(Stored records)
++++++++
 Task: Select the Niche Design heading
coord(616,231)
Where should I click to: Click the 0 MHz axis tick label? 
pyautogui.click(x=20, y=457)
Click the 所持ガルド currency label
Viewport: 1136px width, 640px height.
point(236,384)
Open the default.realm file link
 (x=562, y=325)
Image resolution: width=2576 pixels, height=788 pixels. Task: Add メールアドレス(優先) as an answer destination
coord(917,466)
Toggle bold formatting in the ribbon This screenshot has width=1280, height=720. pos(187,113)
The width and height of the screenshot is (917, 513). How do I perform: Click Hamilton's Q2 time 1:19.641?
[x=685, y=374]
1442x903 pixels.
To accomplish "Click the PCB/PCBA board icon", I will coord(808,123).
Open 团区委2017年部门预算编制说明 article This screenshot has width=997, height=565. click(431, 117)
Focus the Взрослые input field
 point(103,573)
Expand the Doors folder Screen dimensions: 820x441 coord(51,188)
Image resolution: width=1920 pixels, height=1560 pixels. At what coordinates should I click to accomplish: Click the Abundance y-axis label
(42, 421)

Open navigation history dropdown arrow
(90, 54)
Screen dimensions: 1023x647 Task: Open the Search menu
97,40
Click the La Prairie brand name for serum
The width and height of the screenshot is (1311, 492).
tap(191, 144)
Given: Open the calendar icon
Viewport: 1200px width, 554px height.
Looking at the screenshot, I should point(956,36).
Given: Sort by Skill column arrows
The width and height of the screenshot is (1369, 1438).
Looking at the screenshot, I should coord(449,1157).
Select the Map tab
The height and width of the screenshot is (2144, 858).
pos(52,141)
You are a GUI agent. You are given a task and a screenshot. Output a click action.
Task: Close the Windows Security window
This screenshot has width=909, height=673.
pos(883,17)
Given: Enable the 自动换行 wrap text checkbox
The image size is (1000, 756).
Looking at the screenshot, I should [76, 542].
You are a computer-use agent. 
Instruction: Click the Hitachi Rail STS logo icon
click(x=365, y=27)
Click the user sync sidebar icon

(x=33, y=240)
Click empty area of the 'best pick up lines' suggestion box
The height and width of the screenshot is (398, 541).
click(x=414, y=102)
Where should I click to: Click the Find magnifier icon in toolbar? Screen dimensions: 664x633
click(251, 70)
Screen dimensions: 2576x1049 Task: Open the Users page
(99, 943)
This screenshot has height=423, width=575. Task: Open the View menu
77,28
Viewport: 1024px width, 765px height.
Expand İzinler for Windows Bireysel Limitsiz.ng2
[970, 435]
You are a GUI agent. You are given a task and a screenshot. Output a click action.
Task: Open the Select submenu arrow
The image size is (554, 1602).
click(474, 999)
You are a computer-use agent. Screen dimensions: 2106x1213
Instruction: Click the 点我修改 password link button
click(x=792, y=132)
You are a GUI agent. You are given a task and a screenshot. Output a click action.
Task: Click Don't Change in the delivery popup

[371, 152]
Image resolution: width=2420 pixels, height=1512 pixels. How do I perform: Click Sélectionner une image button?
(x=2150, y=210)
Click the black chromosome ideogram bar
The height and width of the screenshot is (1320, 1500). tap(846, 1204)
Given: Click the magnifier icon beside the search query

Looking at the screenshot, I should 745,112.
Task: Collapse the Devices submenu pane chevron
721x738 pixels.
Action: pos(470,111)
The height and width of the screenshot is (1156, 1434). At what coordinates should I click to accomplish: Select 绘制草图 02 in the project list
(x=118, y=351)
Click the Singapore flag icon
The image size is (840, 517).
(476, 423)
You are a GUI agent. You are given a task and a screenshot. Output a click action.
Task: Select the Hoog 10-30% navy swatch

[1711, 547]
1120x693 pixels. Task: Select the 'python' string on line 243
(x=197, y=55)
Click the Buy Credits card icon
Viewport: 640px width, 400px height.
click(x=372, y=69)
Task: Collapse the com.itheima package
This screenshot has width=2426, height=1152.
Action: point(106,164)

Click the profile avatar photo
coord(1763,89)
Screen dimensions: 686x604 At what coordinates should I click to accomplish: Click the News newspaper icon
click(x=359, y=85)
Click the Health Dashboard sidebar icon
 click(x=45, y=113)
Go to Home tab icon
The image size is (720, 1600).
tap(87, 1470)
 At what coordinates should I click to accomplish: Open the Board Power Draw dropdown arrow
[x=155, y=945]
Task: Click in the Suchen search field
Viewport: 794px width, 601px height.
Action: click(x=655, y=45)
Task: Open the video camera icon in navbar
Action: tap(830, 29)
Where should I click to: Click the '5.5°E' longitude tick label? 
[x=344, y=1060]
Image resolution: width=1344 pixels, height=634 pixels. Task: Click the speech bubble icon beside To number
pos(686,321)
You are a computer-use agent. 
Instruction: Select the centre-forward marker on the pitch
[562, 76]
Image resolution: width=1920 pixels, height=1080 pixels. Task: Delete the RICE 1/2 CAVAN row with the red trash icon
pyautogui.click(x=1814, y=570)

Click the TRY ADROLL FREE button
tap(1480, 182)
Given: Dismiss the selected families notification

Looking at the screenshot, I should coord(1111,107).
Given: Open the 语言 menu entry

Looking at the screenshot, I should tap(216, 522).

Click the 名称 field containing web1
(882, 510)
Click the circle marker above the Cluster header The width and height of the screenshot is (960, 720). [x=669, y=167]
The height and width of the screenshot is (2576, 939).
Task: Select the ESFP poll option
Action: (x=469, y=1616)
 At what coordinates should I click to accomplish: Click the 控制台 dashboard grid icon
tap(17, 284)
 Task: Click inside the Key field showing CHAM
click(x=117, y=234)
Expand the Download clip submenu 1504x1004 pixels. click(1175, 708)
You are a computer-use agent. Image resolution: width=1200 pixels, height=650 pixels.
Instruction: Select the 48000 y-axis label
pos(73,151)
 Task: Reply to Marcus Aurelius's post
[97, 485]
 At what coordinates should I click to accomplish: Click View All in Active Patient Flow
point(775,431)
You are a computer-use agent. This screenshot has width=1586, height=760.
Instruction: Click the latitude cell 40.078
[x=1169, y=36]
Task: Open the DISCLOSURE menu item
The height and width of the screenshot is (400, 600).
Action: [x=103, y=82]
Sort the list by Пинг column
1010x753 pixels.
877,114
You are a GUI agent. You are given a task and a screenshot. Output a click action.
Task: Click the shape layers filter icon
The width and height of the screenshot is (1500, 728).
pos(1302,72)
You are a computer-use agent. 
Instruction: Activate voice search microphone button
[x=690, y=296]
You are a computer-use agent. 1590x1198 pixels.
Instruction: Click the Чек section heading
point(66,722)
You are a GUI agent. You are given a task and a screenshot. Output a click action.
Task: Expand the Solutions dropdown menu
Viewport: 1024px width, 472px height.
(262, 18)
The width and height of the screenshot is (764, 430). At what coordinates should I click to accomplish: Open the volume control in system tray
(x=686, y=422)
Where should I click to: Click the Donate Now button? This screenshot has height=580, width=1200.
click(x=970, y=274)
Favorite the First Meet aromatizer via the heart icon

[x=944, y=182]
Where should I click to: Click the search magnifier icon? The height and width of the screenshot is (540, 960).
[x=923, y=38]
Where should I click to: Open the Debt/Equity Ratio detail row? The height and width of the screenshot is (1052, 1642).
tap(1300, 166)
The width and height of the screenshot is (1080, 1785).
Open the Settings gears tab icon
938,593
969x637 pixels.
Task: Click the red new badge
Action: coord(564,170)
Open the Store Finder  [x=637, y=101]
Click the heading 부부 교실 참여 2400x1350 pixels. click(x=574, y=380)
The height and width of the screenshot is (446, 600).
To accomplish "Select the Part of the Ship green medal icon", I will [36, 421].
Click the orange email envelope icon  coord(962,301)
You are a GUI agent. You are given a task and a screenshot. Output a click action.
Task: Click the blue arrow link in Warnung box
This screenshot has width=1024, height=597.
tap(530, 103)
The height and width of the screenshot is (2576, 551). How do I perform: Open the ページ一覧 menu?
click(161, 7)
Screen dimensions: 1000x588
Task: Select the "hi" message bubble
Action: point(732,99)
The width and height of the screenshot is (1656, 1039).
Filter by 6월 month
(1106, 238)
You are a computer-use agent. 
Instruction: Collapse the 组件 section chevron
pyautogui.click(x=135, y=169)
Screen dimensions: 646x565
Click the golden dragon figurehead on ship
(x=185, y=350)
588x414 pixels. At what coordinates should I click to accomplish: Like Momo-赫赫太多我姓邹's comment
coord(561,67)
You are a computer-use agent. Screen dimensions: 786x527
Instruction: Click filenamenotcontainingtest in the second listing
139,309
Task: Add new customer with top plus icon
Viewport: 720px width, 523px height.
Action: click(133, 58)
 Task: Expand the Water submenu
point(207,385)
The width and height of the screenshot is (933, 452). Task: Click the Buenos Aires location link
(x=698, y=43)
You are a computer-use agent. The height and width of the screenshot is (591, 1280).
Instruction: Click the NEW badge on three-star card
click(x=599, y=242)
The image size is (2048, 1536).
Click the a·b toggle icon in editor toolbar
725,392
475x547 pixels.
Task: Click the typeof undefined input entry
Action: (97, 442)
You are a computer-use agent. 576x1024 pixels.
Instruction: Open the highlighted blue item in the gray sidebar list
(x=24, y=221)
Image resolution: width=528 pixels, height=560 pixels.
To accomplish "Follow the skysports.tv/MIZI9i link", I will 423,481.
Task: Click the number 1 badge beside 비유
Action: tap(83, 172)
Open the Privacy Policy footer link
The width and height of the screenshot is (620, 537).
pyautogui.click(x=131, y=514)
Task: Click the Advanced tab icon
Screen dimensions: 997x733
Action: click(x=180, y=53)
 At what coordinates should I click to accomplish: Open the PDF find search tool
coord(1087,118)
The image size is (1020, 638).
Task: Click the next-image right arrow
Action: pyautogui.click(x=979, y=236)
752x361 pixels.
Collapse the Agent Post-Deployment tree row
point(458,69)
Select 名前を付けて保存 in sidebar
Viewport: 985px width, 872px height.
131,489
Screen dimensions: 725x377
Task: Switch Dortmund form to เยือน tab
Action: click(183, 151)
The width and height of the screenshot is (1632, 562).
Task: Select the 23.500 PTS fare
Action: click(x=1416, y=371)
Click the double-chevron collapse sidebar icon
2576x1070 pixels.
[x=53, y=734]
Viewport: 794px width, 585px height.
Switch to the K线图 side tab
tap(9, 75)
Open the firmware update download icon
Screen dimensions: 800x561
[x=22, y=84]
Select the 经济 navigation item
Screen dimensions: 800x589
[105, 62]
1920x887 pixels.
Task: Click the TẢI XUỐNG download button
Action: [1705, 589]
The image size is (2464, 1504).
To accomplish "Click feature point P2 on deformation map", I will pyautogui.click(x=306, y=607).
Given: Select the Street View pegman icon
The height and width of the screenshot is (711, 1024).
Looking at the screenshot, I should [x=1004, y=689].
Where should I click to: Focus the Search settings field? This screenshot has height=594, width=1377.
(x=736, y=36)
++++++++
Turn the stretch of the records above, from the line containing "Favorite the First" through the line containing "coord(561,67)", into a Markdown table with the columns Row and Line. Number each line in order and leave out blank lines.

| Row | Line |
|---|---|
| 1 | Favorite the First Meet aromatizer via the heart icon |
| 2 | [x=944, y=182] |
| 3 | Where should I click to: Click the search magnifier icon? The height and width of the screenshot is (540, 960). |
| 4 | [x=923, y=38] |
| 5 | Where should I click to: Open the Debt/Equity Ratio detail row? The height and width of the screenshot is (1052, 1642). |
| 6 | tap(1300, 166) |
| 7 | The width and height of the screenshot is (1080, 1785). |
| 8 | Open the Settings gears tab icon |
| 9 | 938,593 |
| 10 | 969x637 pixels. |
| 11 | Task: Click the red new badge |
| 12 | Action: coord(564,170) |
| 13 | Open the Store Finder  [x=637, y=101] |
| 14 | Click the heading 부부 교실 참여 2400x1350 pixels. click(x=574, y=380) |
| 15 | The height and width of the screenshot is (446, 600). |
| 16 | To accomplish "Select the Part of the Ship green medal icon", I will [36, 421]. |
| 17 | Click the orange email envelope icon  coord(962,301) |
| 18 | You are a GUI agent. You are given a task and a screenshot. Output a click action. |
| 19 | Task: Click the blue arrow link in Warnung box |
| 20 | This screenshot has width=1024, height=597. |
| 21 | tap(530, 103) |
| 22 | The height and width of the screenshot is (2576, 551). How do I perform: Open the ページ一覧 menu? |
| 23 | click(161, 7) |
| 24 | Screen dimensions: 1000x588 |
| 25 | Task: Select the "hi" message bubble |
| 26 | Action: point(732,99) |
| 27 | The width and height of the screenshot is (1656, 1039). |
| 28 | Filter by 6월 month |
| 29 | (1106, 238) |
| 30 | You are a computer-use agent.  |
| 31 | Instruction: Collapse the 组件 section chevron |
| 32 | pyautogui.click(x=135, y=169) |
| 33 | Screen dimensions: 646x565 |
| 34 | Click the golden dragon figurehead on ship |
| 35 | (x=185, y=350) |
| 36 | 588x414 pixels. At what coordinates should I click to accomplish: Like Momo-赫赫太多我姓邹's comment |
| 37 | coord(561,67) |